Money. Sex. Kids. How you set the thermostat. Leaving dirty dishes in the sink. Whatever it is you and your partner find yourselves bickering about most often, you may be wondering if the relationship can last long term. Relationships are hard work, explains counselor Jessica Baum, but reframing a few key things can help make things easier
5 Must-Have Relationship Insights to Build a Lasting Partnership
- The “honeymoon phase” is very real: When you first meet someone and there are fireworks inside you, it feels SO good! Research says this phase lasts anywhere from two days to two years. Our brains actually release “feel good” chemicals like dopamine, norepinephrine, and serotonin when we start dating someone.
- So is what comes next: Our brains don’t pump out those goodies forever. The “love buzz” wears off, and we enter into the next natural stage of the relationship. Often times when this happens, people think that there’s something wrong in the relationship, but that’s not the case. It’s just time to navigate the less glamorous elements, like working through conflict.
- Taking ownership is everything: If you don’t know how to take ownership for your mistakes, you’ll never be really successful. The same goes for your partner. If you pick someone who can never say they’re sorry or own their behaviors — someone who always blames you — you’re in trouble. The blame game is problematic. A sign that you’re in a healthy relationship is when you can own your flaws and mistakes, and so can your partner. Taking ownership requires you to step into challenging feelings like shame or guilt so you can work through them and change your behavior. When we are brave and willing to take an honest, deep look within, we can step into responsibility. That is the catalyst for change and connection.

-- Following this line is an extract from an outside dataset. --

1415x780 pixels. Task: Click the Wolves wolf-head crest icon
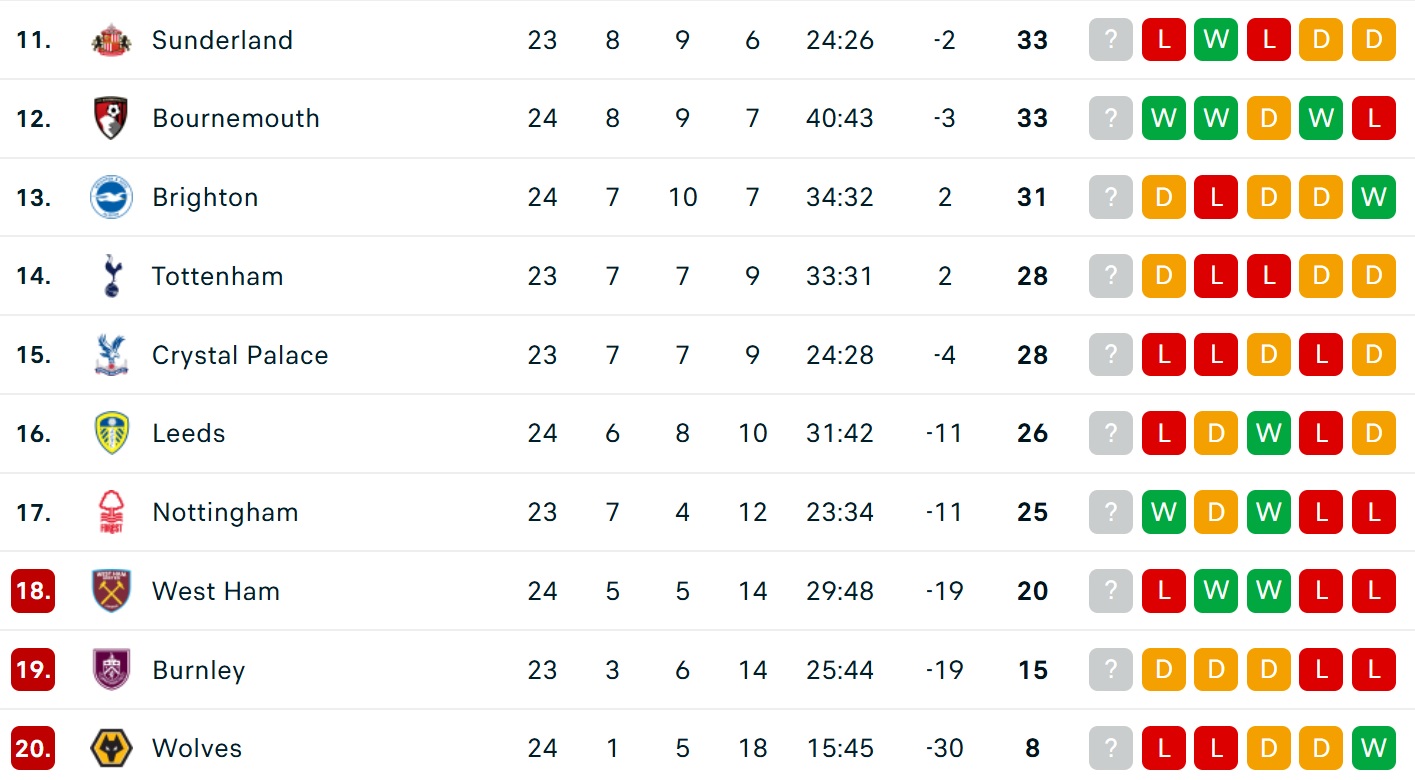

- Conflict is good: In order for a relationship to work, both parties have to openly speak their truth, which can lead to conflict. Avoiding conflict isn’t healthy; learning effective conflict resolution skills is. The best relationships happen when you can be yourself without overcompensating for your partner. Having a strong voice and speaking your truth will make you more appealing to your partner. If you lose your voice and overcompensate all the time, you lose your healthy autotomy and could possibly build resentment down the road.
- Romantic relationships bring out core fears: Your core fears will come up in your most romantic relationship. They are part of you, and the person who gets closest to you will activate old wounds. For example, if you have a fear of abandonment, that will come up. Or if you felt not good enough as a child, your partner will indirectly hit that nerve with you. Whatever is left unresolved in you will show up. Too often, we blame our partner for all our pain when in reality that pain is back logged. In fact, what is happening in the moment is about 10% of the cause of your experience if it feels overwhelming; the other 90% is your old “stuff.” This means that your current upset is deeper and older than you think. Your partner may be doing something that is causing you pain in the moment, but the pain is extra intense when you have felt that way before. Stay aware and stay open about exploring where the feeling started so you can take some blame off your partner.